## Given problem 1
Print the lines of the listing below exactly as they appear, leaving out the pictures.

## Supplied passage
------------------------------------------------------------------------

COLANI – Back in Japan

An exhibition in the Museum for Art and Design, Kyoto Institute of Technology, Kyoto, Japan: June 22 – Sept. 19, 2005

On the occasion of Germany Year in Japan, which the German President and the Japanese Crown Prince opened on April 4, 2005, we were launching a major exhibition on the futurist ideas of Luigi Colani, the German designer. It was held at the renowned Kyoto Institute of Technology – Kyoto is a city that reaches many minds, from Tokyo and Japan to the rest of the world.

The idea behind the exhibition: to showcase the work and commitment of one of the few German designers to become famous in Japan in the 1980s and take this as the lever to present his oeuvre as a whole while also emphasizing the impact of Japan in the work of a truly magnetic German designer.

The impact of Japan: the re-focus on nature, the wish to strike a balance between nature and technology, the emphasis on form. What makes Colani’s work so fascinating when seen through Japanese eyes is the way he transposes these principles onto the modern technological world.

He watched how water flowed. New shapes for faucets arose. He studied how birds flew. New aerodynamic ideas took flight. He investigated how the hand functions. And more ergonomic appliances were born. This dovetailing of nature and design is a centuries-old tradition in Japan. Which is no doubt why in the 1980s the Japanese admiringly termed his work the “Biodesign of Tomorrow”. Not to forget the Romantic qualities such shapes breathe.

------------------------------------------------------------------------

## Given problem 2
Output the part of the Colani exhibition text starting with "COLANI – Back" and going on through "of the world.", copied word for word.

------------------------------------------------------------------------

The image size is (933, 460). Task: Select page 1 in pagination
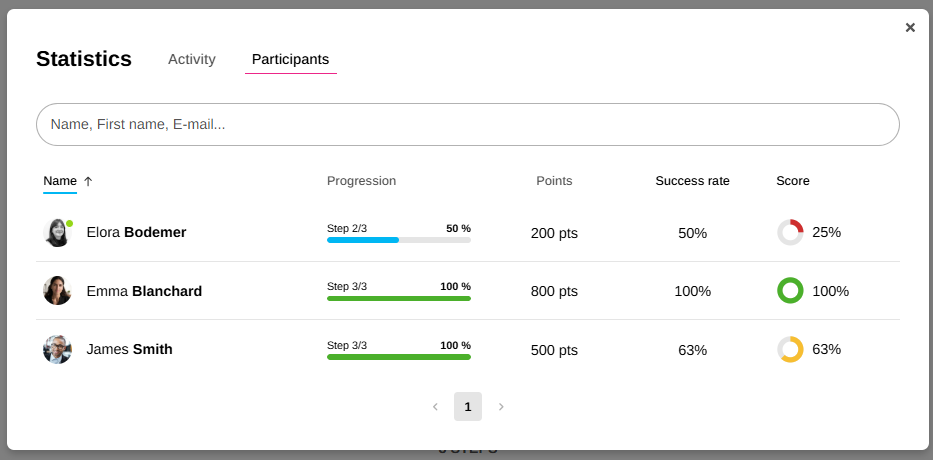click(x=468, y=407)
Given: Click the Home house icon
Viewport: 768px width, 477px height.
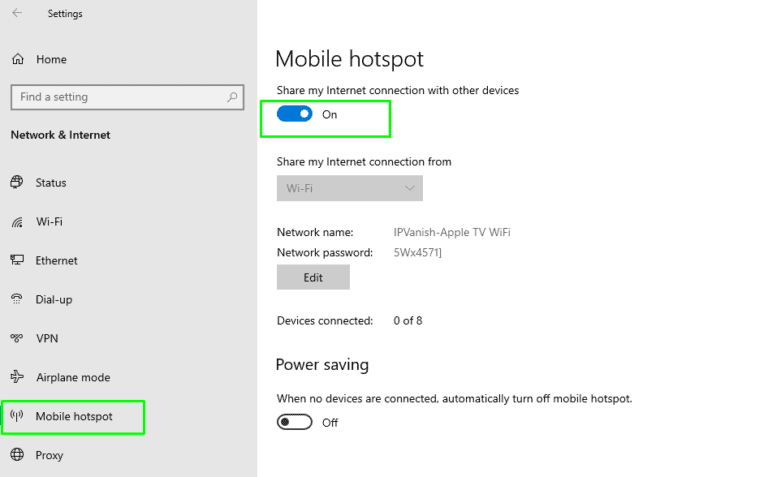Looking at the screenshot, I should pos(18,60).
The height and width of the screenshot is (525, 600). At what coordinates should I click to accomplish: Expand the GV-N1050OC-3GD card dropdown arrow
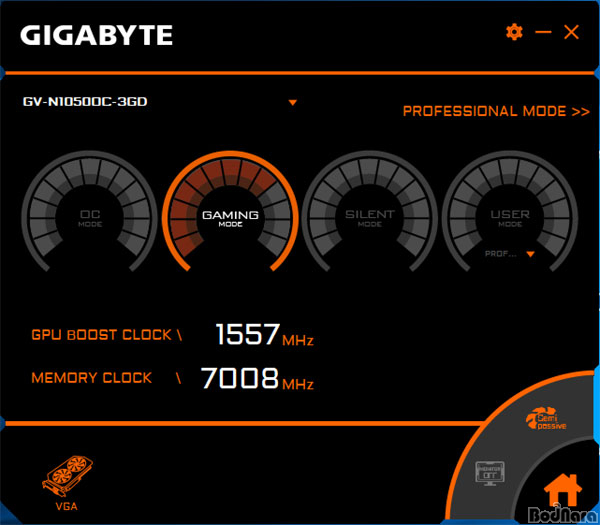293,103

------------------------------------------------------------------------

## Written reply 1
The image size is (933, 460). Task: Select page 1 in pagination
click(x=468, y=407)
Given: Click the Home house icon
Viewport: 768px width, 477px height.
Looking at the screenshot, I should pos(18,60).
The height and width of the screenshot is (525, 600). At what coordinates should I click to accomplish: Expand the GV-N1050OC-3GD card dropdown arrow
293,103

## Written reply 2
COLANI – Back in Japan

An exhibition in the Museum for Art and Design, Kyoto Institute of Technology, Kyoto, Japan: June 22 – Sept. 19, 2005

On the occasion of Germany Year in Japan, which the German President and the Japanese Crown Prince opened on April 4, 2005, we were launching a major exhibition on the futurist ideas of Luigi Colani, the German designer. It was held at the renowned Kyoto Institute of Technology – Kyoto is a city that reaches many minds, from Tokyo and Japan to the rest of the world.